— START DATA EXTRACT —
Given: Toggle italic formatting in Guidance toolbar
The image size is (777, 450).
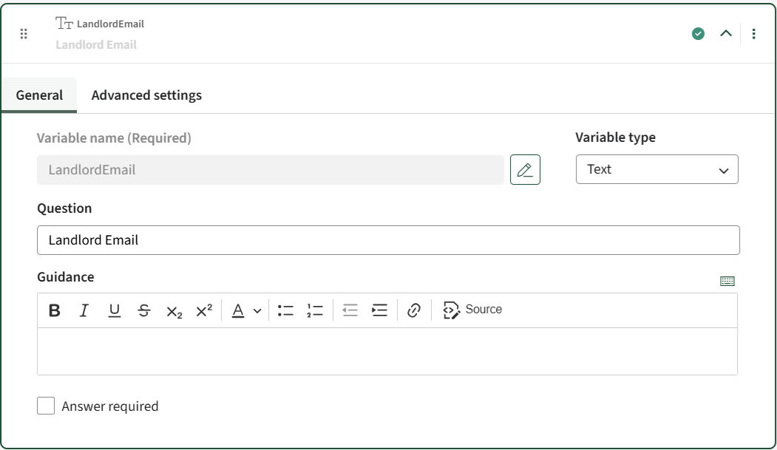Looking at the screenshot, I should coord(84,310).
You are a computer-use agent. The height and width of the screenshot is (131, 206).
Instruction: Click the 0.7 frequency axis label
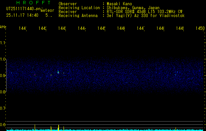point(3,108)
— END DATA EXTRACT —
— START DATA EXTRACT —
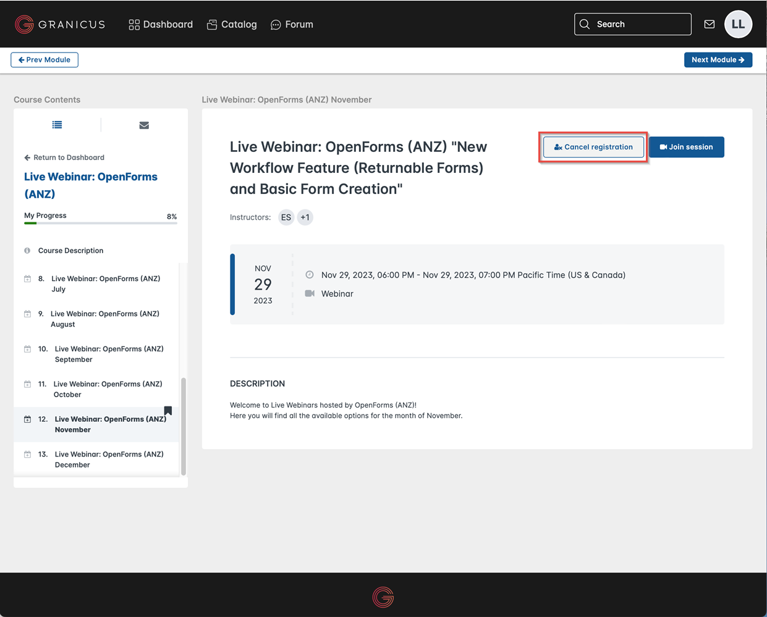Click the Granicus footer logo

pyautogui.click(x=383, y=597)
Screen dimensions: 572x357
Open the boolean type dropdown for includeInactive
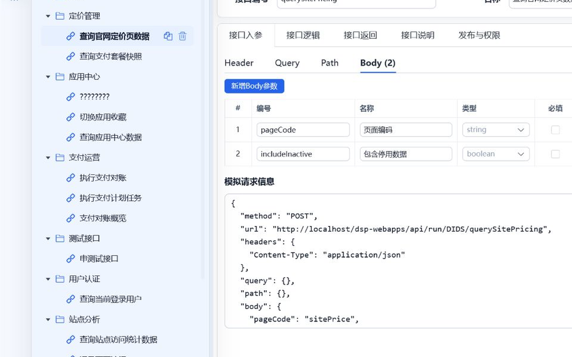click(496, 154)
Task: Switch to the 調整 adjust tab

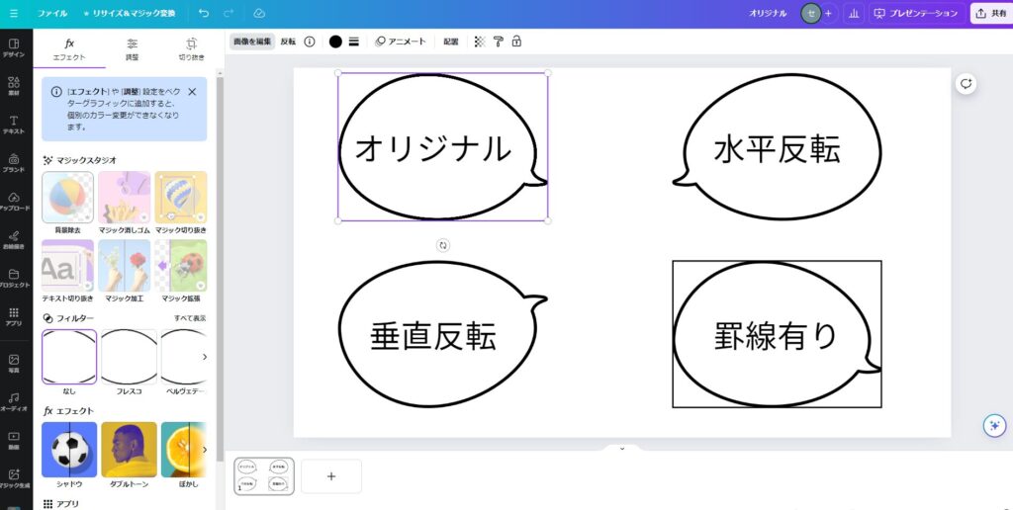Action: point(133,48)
— END DATA EXTRACT —
— START DATA EXTRACT —
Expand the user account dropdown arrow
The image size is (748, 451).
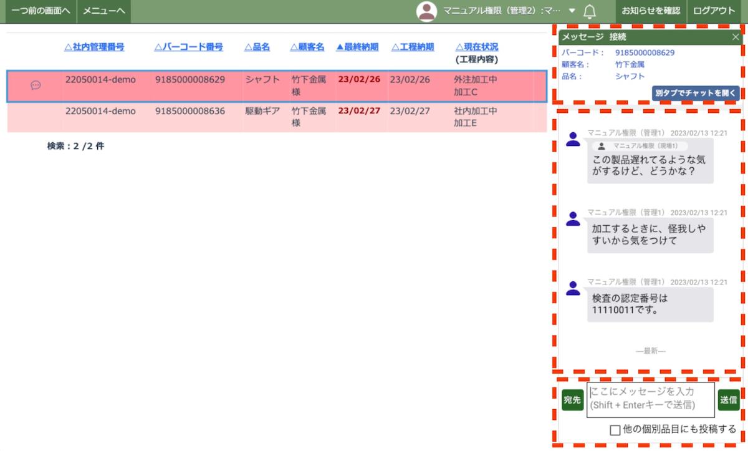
— END DATA EXTRACT —
EXERCISE TASK => Please give the records again from the line with "Click the Granicus footer logo" up to and including the line with "Action: point(133,48)", swapping "dropdown" for "menu" and leaving everything else unchanged. Leave the pictures out of your answer.

REPLY =>
Click the Granicus footer logo

pyautogui.click(x=383, y=597)
Screen dimensions: 572x357
Open the boolean type menu for includeInactive
click(496, 154)
Task: Switch to the 調整 adjust tab

Action: point(133,48)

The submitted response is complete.